A veces creemos que la envidia nace porque alguien tiene más éxito, más paz, más amor o más oportunidades que nosotros. Pero la realidad es mucho más profunda: la felicidad de quien envidiamos suele ser momentánea, mientras que la envidia, si no se sana, puede quedarse viviendo dentro de nosotros durante años. Esa es la verdadera tragedia.
La envidia no castiga al otro… nos consume a nosotros. Nos roba la capacidad de disfrutar nuestras propias bendiciones porque mantenemos la mirada fija en la vida ajena. Y mientras el otro sigue avanzando, riendo o incluso olvidando aquello que despertó nuestra comparación, nosotros seguimos atrapados en una lucha silenciosa contra algo que nunca nos perteneció.

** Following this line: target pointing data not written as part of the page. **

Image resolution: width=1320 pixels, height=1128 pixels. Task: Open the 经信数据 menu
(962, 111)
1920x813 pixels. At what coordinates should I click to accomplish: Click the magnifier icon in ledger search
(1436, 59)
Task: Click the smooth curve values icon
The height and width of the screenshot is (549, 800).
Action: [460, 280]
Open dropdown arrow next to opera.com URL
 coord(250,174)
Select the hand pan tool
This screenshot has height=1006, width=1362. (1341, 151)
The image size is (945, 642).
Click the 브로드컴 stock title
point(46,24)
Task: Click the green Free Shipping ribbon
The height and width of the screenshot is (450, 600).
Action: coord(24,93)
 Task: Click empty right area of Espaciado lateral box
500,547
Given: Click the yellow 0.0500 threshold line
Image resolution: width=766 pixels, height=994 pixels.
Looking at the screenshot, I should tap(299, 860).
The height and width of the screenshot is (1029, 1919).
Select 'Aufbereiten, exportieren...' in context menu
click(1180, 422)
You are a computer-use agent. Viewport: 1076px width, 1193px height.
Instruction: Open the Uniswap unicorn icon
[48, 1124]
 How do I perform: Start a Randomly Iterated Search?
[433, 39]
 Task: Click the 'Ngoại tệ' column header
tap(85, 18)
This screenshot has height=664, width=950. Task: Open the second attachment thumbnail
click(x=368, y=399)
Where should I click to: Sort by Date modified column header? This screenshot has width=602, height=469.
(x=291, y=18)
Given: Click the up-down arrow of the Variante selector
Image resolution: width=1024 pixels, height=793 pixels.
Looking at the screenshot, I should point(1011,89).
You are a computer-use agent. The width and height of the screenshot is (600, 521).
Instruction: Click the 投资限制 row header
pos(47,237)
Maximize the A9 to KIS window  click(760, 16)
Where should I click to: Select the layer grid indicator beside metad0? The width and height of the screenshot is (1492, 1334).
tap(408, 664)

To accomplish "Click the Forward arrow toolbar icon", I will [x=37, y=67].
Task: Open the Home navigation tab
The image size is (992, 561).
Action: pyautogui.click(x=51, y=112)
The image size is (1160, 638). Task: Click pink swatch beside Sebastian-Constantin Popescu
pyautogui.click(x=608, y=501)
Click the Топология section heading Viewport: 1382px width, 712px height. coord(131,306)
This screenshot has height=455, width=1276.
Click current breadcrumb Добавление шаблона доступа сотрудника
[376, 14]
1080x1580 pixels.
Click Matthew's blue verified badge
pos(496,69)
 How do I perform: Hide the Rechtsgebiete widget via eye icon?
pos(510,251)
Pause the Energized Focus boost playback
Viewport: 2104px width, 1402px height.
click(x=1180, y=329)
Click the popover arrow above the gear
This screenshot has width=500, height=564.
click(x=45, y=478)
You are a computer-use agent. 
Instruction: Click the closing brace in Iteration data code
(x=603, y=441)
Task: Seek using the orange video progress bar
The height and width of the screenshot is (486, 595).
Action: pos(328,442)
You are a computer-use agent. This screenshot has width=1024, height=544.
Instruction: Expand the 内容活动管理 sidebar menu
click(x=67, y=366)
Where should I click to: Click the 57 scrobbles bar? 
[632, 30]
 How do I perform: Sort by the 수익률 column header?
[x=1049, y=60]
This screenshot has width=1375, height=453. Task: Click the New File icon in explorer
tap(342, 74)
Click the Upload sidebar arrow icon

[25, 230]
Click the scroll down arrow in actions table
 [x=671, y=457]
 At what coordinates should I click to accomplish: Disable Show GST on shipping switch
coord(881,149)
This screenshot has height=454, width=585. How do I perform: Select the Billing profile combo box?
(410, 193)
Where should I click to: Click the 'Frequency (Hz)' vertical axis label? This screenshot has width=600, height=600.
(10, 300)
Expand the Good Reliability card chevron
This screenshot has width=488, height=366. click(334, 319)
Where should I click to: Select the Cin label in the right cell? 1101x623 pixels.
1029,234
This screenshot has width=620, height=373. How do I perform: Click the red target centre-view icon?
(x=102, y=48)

Cada persona libra batallas que no vemos. Esa felicidad que admiramos quizá costó lágrimas, sacrificios, noches oscuras y heridas invisibles. Por eso comparar tu proceso con el resultado visible de alguien más siempre será injusto contigo mismo.
La paz comienza cuando dejamos de medir nuestra vida con la regla de otros. Porque el éxito ajeno no disminuye tu valor. La luz de otra persona no apaga la tuya. Y el día que entiendas que lo que es para ti no necesita competir con nadie, dejarás de sufrir por lo que otros tienen y comenzarás a construir con gratitud lo que también puede florecer en tu propia vida.